Exercise directions » Drop the pictures from the entries below, then reproduce the rest exactly.

Data for this task »
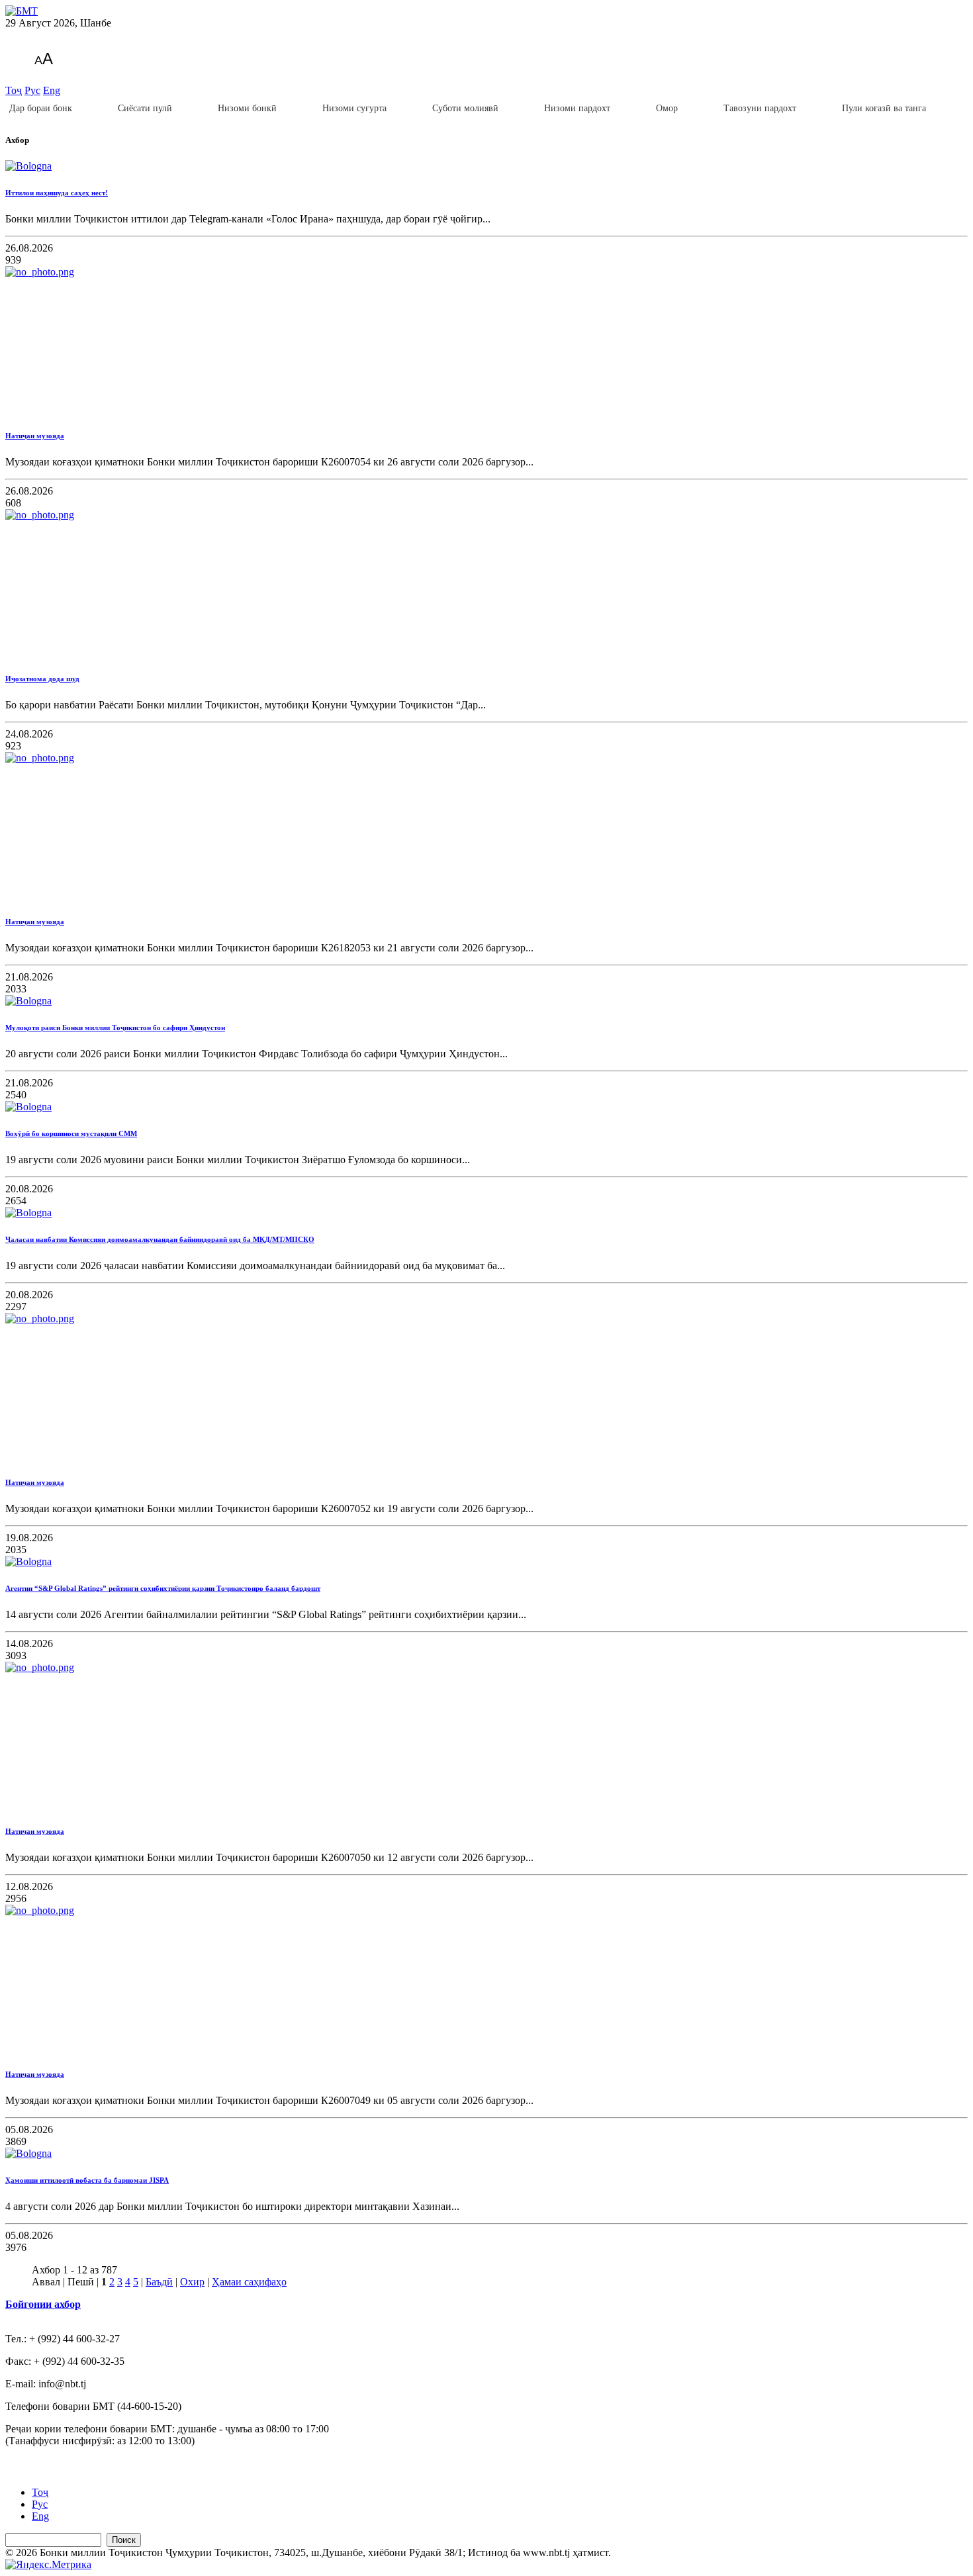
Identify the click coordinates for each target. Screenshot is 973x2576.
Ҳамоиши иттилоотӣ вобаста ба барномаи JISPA (87, 2180)
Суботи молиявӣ (465, 108)
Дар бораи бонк (40, 108)
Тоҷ (13, 90)
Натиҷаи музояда (34, 436)
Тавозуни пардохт (759, 108)
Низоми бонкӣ (247, 108)
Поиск (124, 2540)
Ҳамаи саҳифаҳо (249, 2281)
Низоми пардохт (577, 108)
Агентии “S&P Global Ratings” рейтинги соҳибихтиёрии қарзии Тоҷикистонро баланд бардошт (162, 1588)
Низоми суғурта (354, 108)
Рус (32, 90)
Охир (192, 2281)
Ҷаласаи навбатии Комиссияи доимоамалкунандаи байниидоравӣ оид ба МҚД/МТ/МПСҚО (159, 1239)
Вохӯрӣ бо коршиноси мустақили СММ (71, 1133)
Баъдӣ (159, 2281)
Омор (667, 108)
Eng (51, 90)
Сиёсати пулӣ (145, 108)
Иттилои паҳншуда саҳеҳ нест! (56, 193)
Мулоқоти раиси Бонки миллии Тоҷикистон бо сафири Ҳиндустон (115, 1027)
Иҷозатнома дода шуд (42, 679)
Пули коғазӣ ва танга (884, 108)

Exercise output »
Identify the click coordinates for each target. Screenshot is 973x2576.
Ҳамоиши иттилоотӣ вобаста ба барномаи JISPA (87, 2180)
Суботи молиявӣ (465, 108)
Дар бораи бонк (40, 108)
Тоҷ (13, 90)
Натиҷаи музояда (34, 436)
Тавозуни пардохт (759, 108)
Низоми бонкӣ (247, 108)
Поиск (124, 2540)
Ҳамаи саҳифаҳо (249, 2281)
Низоми пардохт (577, 108)
Агентии “S&P Global Ratings” рейтинги соҳибихтиёрии қарзии Тоҷикистонро баланд бардошт (162, 1588)
Низоми суғурта (354, 108)
Рус (32, 90)
Охир (192, 2281)
Ҷаласаи навбатии Комиссияи доимоамалкунандаи байниидоравӣ оид ба МҚД/МТ/МПСҚО (159, 1239)
Вохӯрӣ бо коршиноси мустақили СММ (71, 1133)
Баъдӣ (159, 2281)
Омор (667, 108)
Eng (51, 90)
Сиёсати пулӣ (145, 108)
Иттилои паҳншуда саҳеҳ нест! (56, 193)
Мулоқоти раиси Бонки миллии Тоҷикистон бо сафири Ҳиндустон (115, 1027)
Иҷозатнома дода шуд (42, 679)
Пули коғазӣ ва танга (884, 108)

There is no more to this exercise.